2014 Farm Bill Changes Lead Miss. Sawmill to First USDA Biobased Certification

As Ripley Company Prepares to Use BioPreferred Label, Cochran Pushes for Final USDA Rule

WASHINGTON, D.C. – U.S. Senator Thad Cochran (R-Miss.) today applauded a northeast Mississippi company for securing the first U.S. Department of Agriculture biobased certification for forest products since the 2014 farm bill made wood and forest products eligible for the procurement and labeling program.

Hankins, Inc. in Ripley has received approval from the USDA to use the certified biobased product label for its kiln-dried southern yellow pine products.  The certification makes it the first company to successfully complete the process since the 2014 farm bill clarified that forest products must be included in the USDA BioPreferred Markets Program for biobased products.

“I am extremely pleased that a Mississippi sawmill has become the first to earn biobased product label certification for forest products.  This should open up new markets for the southern yellow pine products from Mississippi, and that can mean more jobs and economic growth in the long run,” said Cochran, who as ranking member of the Senate Agriculture Committee worked to expand the BioPreferred program.

In informing Hankins, Inc. of its certification approval, the USDA asserted, “The test results for your product indicate the percentage of biobased content to be 100%,” and added, “The BioPreferred program looks forward to a long and successful partnership with you in the promotion of biobased products.”

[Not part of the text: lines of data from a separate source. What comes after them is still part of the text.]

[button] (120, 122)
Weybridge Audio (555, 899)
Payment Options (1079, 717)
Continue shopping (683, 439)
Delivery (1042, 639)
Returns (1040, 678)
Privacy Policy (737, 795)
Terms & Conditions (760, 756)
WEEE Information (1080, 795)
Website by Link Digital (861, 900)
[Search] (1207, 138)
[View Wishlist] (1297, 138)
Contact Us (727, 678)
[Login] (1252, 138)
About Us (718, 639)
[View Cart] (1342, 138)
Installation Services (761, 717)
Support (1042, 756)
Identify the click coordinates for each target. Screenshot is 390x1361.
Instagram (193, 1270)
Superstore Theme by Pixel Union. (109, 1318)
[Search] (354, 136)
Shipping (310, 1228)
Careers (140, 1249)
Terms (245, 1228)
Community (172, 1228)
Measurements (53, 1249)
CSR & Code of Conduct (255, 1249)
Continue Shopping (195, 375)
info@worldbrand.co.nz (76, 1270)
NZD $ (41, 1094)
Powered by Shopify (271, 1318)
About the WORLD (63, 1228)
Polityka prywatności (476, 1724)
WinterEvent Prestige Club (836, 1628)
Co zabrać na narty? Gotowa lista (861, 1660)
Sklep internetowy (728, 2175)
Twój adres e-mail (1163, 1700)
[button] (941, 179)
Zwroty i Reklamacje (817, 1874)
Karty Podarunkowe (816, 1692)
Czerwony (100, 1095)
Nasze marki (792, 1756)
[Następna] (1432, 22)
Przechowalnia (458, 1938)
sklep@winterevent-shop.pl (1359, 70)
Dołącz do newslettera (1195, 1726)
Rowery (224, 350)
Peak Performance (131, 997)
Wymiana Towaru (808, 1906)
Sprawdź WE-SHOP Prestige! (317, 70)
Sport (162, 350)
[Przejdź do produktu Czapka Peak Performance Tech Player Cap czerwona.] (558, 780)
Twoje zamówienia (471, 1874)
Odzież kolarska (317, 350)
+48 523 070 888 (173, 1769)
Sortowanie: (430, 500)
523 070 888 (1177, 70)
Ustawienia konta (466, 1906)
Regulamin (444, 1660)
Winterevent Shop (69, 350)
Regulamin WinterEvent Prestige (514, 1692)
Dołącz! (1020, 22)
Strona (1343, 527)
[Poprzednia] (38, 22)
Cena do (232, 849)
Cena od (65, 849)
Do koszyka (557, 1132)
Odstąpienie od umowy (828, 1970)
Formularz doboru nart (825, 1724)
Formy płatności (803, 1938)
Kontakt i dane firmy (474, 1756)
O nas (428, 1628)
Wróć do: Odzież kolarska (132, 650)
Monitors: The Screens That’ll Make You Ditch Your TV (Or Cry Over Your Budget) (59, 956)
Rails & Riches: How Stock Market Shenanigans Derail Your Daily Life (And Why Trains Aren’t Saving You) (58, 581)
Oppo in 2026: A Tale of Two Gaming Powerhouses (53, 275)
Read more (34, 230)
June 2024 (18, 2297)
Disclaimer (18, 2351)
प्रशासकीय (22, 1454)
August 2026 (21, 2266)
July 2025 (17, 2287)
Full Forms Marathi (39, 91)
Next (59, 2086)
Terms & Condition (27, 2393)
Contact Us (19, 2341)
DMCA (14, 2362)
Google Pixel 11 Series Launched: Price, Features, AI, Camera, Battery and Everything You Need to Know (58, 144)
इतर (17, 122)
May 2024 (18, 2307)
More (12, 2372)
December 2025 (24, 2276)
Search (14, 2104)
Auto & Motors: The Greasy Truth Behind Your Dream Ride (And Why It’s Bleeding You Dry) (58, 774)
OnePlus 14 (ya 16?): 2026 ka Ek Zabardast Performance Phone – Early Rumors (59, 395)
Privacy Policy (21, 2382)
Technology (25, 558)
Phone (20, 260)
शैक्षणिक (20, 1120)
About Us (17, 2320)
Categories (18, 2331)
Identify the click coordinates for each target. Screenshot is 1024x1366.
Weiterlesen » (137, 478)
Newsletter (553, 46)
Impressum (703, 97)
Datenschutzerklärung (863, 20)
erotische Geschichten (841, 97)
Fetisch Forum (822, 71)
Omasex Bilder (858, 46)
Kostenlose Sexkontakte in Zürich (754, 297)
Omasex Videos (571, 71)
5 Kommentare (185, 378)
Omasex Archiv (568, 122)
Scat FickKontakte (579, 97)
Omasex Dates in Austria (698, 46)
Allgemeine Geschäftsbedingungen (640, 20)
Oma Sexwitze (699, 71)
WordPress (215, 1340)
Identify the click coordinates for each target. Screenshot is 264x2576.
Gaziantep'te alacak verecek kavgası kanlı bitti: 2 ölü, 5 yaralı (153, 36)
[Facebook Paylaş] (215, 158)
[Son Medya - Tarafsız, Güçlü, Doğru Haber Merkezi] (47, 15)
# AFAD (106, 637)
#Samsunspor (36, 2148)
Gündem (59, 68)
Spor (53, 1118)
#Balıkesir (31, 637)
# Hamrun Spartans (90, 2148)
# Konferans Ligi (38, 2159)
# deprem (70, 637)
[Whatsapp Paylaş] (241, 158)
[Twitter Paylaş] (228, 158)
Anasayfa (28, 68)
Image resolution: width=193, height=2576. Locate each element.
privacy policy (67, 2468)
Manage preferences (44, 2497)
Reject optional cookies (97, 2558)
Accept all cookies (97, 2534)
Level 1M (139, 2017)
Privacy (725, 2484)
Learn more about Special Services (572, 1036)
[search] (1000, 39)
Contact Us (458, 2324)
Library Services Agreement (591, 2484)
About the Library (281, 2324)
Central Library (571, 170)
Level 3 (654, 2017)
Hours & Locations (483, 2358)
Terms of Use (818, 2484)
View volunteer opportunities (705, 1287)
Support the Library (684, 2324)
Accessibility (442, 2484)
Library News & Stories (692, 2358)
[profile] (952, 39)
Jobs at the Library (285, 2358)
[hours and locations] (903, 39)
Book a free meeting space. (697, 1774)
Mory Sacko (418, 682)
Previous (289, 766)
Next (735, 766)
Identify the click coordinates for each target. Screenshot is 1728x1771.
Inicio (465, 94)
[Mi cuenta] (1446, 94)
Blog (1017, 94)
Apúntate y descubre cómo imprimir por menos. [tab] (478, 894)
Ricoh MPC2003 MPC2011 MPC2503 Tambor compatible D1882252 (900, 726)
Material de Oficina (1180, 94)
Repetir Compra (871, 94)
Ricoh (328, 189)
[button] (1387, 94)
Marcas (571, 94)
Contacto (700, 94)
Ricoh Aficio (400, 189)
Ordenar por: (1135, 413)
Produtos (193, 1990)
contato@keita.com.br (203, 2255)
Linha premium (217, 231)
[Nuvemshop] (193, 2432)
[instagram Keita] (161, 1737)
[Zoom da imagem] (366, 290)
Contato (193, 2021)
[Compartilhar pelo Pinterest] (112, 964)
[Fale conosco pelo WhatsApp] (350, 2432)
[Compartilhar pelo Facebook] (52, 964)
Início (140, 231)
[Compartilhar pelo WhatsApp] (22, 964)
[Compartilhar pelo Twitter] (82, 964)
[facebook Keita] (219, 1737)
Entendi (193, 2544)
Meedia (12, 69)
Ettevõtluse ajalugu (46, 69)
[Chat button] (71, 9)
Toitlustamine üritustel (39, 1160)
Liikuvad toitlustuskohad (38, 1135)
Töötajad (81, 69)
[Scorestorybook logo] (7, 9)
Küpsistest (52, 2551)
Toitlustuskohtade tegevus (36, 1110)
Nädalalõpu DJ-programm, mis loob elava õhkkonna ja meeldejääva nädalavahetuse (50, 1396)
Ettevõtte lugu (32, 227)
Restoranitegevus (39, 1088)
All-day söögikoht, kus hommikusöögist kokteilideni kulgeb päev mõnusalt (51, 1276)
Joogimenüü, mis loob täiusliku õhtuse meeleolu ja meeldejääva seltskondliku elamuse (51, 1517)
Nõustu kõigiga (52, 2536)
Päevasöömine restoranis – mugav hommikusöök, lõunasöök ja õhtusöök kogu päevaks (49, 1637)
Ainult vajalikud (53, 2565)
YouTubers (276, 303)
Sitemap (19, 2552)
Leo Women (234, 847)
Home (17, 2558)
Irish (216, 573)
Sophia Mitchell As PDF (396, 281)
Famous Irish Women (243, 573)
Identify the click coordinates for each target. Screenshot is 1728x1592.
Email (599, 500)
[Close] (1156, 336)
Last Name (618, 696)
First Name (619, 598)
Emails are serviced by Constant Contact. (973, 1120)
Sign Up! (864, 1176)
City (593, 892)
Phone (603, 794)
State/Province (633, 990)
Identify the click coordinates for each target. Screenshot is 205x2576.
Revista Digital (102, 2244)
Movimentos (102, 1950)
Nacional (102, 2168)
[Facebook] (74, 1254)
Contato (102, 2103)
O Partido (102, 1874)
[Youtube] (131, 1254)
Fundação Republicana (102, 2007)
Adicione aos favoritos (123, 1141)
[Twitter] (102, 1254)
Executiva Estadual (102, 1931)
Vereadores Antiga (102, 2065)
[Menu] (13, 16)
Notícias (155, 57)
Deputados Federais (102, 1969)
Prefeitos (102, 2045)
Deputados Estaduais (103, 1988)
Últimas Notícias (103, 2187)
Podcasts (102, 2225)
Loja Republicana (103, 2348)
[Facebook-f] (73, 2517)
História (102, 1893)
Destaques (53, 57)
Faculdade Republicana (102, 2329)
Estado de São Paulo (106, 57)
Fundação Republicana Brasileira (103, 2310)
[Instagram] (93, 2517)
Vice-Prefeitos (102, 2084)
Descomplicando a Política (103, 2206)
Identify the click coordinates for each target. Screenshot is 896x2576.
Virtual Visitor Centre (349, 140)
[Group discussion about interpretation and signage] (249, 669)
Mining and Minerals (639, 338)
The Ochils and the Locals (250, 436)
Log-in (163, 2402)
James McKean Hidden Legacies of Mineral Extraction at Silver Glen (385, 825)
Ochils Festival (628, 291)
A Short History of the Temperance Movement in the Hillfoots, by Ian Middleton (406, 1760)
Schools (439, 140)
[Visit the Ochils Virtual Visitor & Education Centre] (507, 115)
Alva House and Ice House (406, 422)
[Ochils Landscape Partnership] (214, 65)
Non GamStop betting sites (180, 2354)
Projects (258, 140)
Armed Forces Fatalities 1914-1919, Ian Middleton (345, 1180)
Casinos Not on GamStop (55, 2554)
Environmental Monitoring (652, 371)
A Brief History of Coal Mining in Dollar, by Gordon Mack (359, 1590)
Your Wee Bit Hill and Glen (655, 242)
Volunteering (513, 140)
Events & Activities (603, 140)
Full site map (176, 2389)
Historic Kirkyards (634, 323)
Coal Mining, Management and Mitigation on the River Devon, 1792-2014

The USDA BioPreferred product labeling program offers certified labels to manufacturers for products made of renewable plant, animal, marine or forestry materials. The label also grants these products federal procurement preference, which means the federal agencies are encouraged to purchase them to the maximum extent practicable.

Created in the 2002 farm bill, the labeling program excluded products like forest-based goods that were in existence before 1972.  The 2014 farm bill, which became law in February, removed the exclusion of mature products from the BioPreferred program regulations.  This farm bill change was finalized by the USDA in September, allowing Hankins, Inc. to apply for certification and immediately allow greater inclusion of U.S.-sourced wood and forest products in the program.

Cochran encouraged the USDA to continue its work to finalize the BioPreferred rule and incorporate the changes made by the 2014 farm bill.

“I look forward to continuing to work with the USDA to complete the rulemaking process for the BioPreferred program so that we can ensure forest products have opportunities to participate in the program moving forward,” Cochran said.

In testimony before the Senate Agriculture Committee in June, Hankins, Inc. co-owner J.D. Hankins said the family-owned sawmill produces more than 95 million board feet annually, sustaining more than 90 jobs in Tippah County.

“Innovation in the industry over the past two decades has been phenomenal and has allowed the industry to more fully utilize our country’s natural resources.  For this reason, the forest products industries, including lumber, paper, and others, urged Congress to clarify the standards of the program in the 2014 Farm Bill,” Hankins testified in June.  “With the strong support of this Committee, that goal was achieved.”